Huge issue about (1) reproducibility (2) data governance which might rule this out, but otherwise there are interesting possibilities here:
- Sentiment analysis: I can detect the overall sentiment (positive, negative, neutral) in open-ended text responses to get a high-level sense of respondents’ attitudes.
- Topic modeling: By finding common topics and themes in open responses, I can discover the key subjects that are top of mind for respondents. This provides insight into what’s most important.
- Text classification: Open responses can be automatically categorized into predefined topics and themes to quickly structure and make sense of large volumes of text data.

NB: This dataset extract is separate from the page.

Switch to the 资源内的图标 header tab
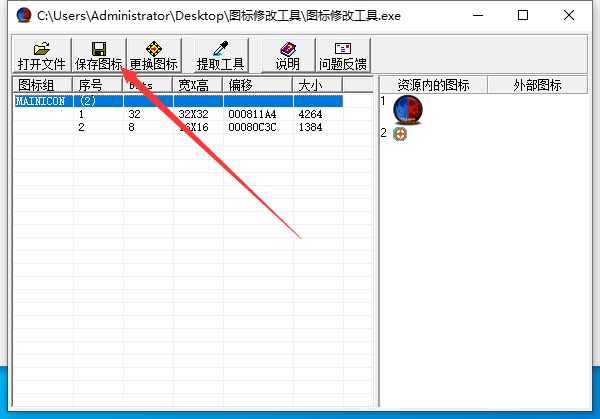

- Keyword extraction: Identifying common keywords and phrases can reveal shared language and concerns amongst respondents for qualitative analysis.
- Named entity recognition: Recognizing named entities like people, organizations, locations etc. allows quick identification of key subjects respondents are mentioning.
- Summarization: I can generate summaries of common opinions and perspectives from large open response data sets to efficiently synthesize key takeaways.
- Comparison analysis: Responses can be grouped and compared across segments of respondents to uncover differences in perspectives between audiences.
- Data validation: Open response analysis can help identify inconsistent, gibberish or irrelevant responses to filter out bad data.
I’m not sure when I’ll get round to it, but I’d like to explore generative AI for digital methods next year. There’s the practical use which can be made of it, as well as the broader epistemological and methodological questions for digital methods posed by the human/content link breaking down.